Of great value, due to its rarity, is the mask in Ancient Yellow and Black marbles placed between the two statues, a classic work found in the Farnese Gardens on the Palatine. According to the initial projects, the sepulcher composed of eight statues was to be placed at the center of the Tribune; but Michelangelo opposed this idea, also insisting on its reduction to four statues.

In this form it was placed in the center of the Gregorian Chapel, from where it was transferred to the back of the south-east pier of the Dome; after which, for its final placing by Bernini, it was necessary to reduce the allegorical statues to two.

On the left is the monument to Paul III Farnese (1534-1549) by Guglielmo della Porta. Here already there is a departure from the architectural model of the papal tombs of the 1500's, with the figure placed between alternating niches and pilasters. The figure of the Pope here dominates from above; his protective gesture is a marvel of power and decisiveness. Below, on a base of African marble, recline the figures of Justice and Prudence. Tradition asserts that Justice bears the features of Giulia Farnese, the Pope's sister, who was famous for her beauty. Originally the figure was nude, but in 1595 Cardinal Farnese, although he admitted that Justice should keep nothing hidden, had her covered - not quite skillfully enough to disguise the modest alteration - with a blanket of whitened metal; meanwhile old Prudence, severe and dignified, continues to exhibit her melancholy nudity.

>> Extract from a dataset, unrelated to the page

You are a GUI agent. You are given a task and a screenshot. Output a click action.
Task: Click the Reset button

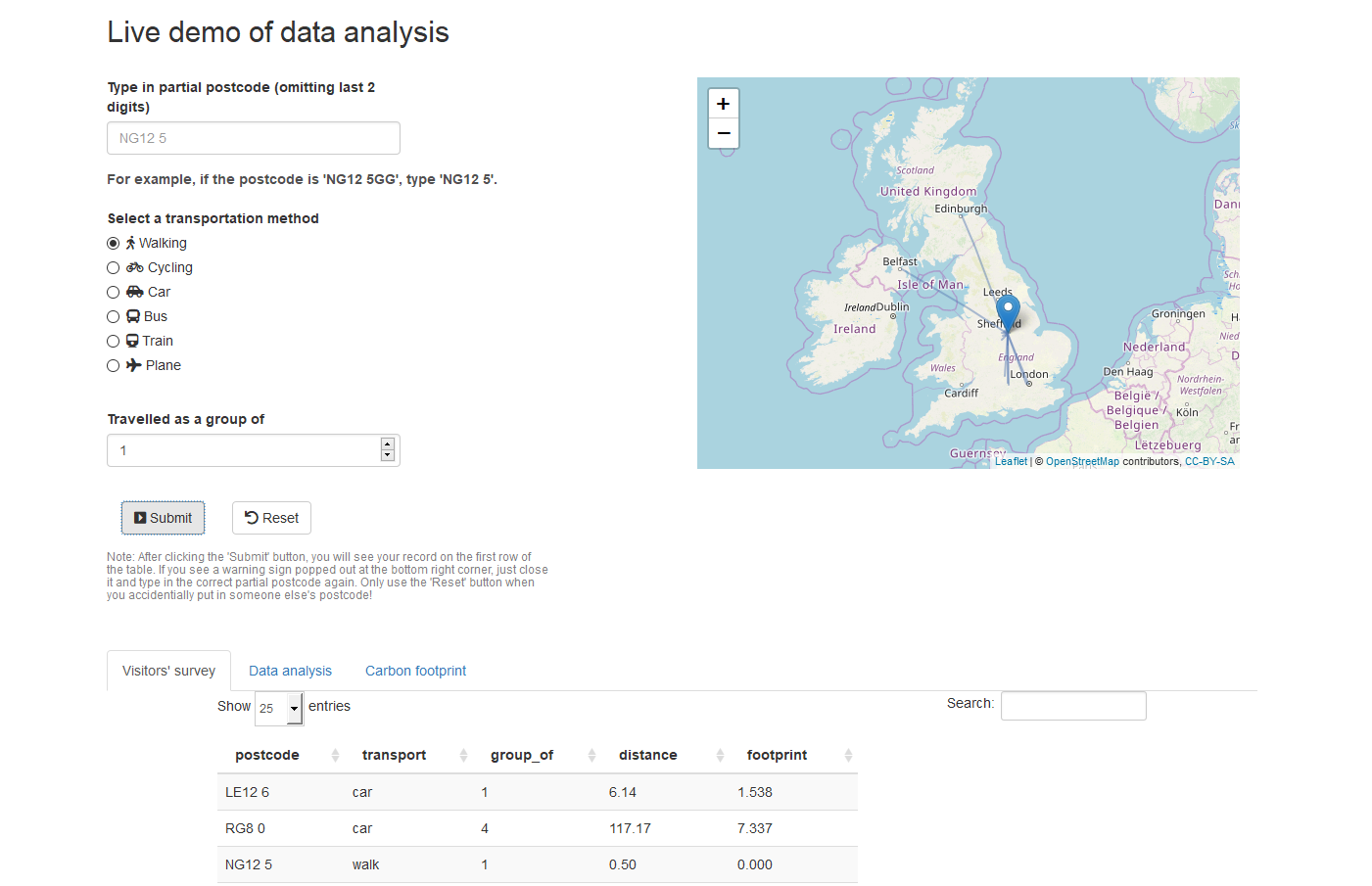271,517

From: 'Saint Peter's' by James Lees-Milne
Urban was not the man to hesitate in choosing the most conspicuous site available in the basilica for his own memorial. He took the niche on the right-hand side of the western apse, where Bernini was later to construct the cathedra, now the focal cynosure of the whole interior. At the same time he had removed to the balancing niche on the left side of the apse the tomb of Paul III, to which he intended his to be a sort of superior pendant. In fact, the outstanding quality of Bernini's monument was meant to be no slight reproach to the earlier one which had been sculptured by Guglielmo Della Porta under Michelangelo's direction. Paul III's monument, in spite of the ridiculous stance and pose of the two allegorical figures, is still one of the best in St Peter's. The pope's seated effigy combines pathos and nobility. Unfortunately, the composition of the monument is incomplete. Della Porta resented the advice of Michelangelo, to whom he owed his advancement, and turned against him. Michelangelo thereupon refused to allow the monument to be sited in the apse, insisting upon it being put against one of the piers. It was subsequently shifted into other positions. In the process it lost the allegorical statues of Abundance and Peace. Only those of Justice and Prudence survived. The former, a naked representation of Paul III's seductive sister, Giulia Farnese, was given a metal tunic by Pope Innocent X; the latter, an old hag in the likeness of the pope's mother looking at herself in a glass, was suffered to remain nude down to the navel.